*Passage shown*
+ + +
In this economy it would only be possible to solve the unemployment problem if there was a huge increase in the amount consumed and therefore in the amount produced and in the jobs required for that. But we do not need anywhere near as much produced as there is now, and present levels of production and consumption are quite unsustainable in view of the resource and ecological limits of the planet. If we only produced as much as was sensible, with modern technology the unemployment rate might be well over 80%! In a satisfactory economy we would organise to share the rather small amount of necessary work among all who wanted work.
In this economy labour is treated as just another “factor of production”, like bricks or land, to be used in production according to what will maximise the return on investment. But labour should not be treated as just another commodity. Labour is people. It is alright to leave a brick idle or to scrap it. It is not alright to leave a person unemployed and without a reasonable income. It is not alright to let market forces determine whether a person is dumped into unemployment. The fault here is in excluding from economic decisions all but money costs and benefits when these should be given much less attention than considerations of justice, morality and the welfare of people and ecosystems. The misery of unemployment, the damage it causes to morale and self-concept, are serious costs, which economists and people with capital completely ignore. Often we should keep people in jobs even though this might be quite inefficient or costly in monetary terms.
It is easy to organise an economy without there being any unemployment. There is none in the economy of the Kibbutz settlements, or in a tribal society or a monastery. In those economies people simply arrange to share the work that needs doing among the people who want work. Only backward and uncivilised societies allow unemployment.
Unemployment also shows how it is an economy that suits the owners of capital much more than it suits workers. It is great for the people who own factories that they can hire workers when that’s profitable and dump them into misery and deprivation when they wish. Also note the powerful ideological forces at work here. Unemployment is very bad for people. It has bad effects on health and families. But it is not seen as such a bad thing that we should get rid of it. We could easily have a system whereby the government employed all who could not get work in normal firms to work on producing things they need and on important national needs, such as environmental protection. They could be paid partly by the present unemployment benefits but also from increased taxes on the rest of us if necessary. In a good society we would be quite happy to pay more tax if this was necessary to eliminate unemployment.
During the Great Depression millions of people suffered idleness for a decade, yet the "leaders" of society would not take any steps to organise these people to put their labour and skills into producing for themselves many of the basic things they need. They could have very easily and at almost no dollar cost have been helped to develop gardens and small cooperatives to build houses, furniture etc, and provide entertainment and services for each other. This was not done simply because it would have been contrary to capitalist ideology; it would have been seen as "socialism". Conventional economists would have said it was voodoo economics. It would have been very much against the interests of the rich for the working class to have found that it could provide for itself in these ways that contradict the market and the need for capital.
+ + +
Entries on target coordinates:
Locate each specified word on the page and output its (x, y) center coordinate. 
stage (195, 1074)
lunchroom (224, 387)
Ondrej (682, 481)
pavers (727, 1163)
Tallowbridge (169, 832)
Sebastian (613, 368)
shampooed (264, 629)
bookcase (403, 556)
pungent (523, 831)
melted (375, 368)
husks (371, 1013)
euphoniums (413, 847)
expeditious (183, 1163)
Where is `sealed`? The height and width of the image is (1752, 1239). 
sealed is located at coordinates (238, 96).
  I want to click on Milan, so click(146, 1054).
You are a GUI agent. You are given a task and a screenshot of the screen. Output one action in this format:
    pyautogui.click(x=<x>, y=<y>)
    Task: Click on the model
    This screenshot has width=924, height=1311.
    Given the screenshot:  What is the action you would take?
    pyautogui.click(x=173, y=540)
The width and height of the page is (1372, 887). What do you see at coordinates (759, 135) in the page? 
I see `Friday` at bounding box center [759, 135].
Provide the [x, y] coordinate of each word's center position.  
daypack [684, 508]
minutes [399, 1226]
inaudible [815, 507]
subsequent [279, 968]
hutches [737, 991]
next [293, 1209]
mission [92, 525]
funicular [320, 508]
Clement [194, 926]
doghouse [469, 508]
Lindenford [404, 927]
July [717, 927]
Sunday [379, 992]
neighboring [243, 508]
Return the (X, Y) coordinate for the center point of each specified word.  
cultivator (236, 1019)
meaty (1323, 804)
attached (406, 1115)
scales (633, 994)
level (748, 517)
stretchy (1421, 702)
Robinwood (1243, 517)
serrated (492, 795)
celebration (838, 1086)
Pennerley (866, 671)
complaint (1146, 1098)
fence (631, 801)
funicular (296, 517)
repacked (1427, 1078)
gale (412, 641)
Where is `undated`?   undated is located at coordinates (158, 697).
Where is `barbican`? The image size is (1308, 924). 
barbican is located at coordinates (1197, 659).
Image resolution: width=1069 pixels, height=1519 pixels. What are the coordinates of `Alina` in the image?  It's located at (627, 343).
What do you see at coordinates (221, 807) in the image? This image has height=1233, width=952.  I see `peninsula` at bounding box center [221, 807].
+ + +
*Do this*
Rewrite the passage on unemployment from "In this economy it" through "who wanted work.", substituting "massive increase" for "huge increase". These records are separate material, apart from the passage on unemployment.

*Exercise answer*
In this economy it would only be possible to solve the unemployment problem if there was a massive increase in the amount consumed and therefore in the amount produced and in the jobs required for that. But we do not need anywhere near as much produced as there is now, and present levels of production and consumption are quite unsustainable in view of the resource and ecological limits of the planet. If we only produced as much as was sensible, with modern technology the unemployment rate might be well over 80%! In a satisfactory economy we would organise to share the rather small amount of necessary work among all who wanted work.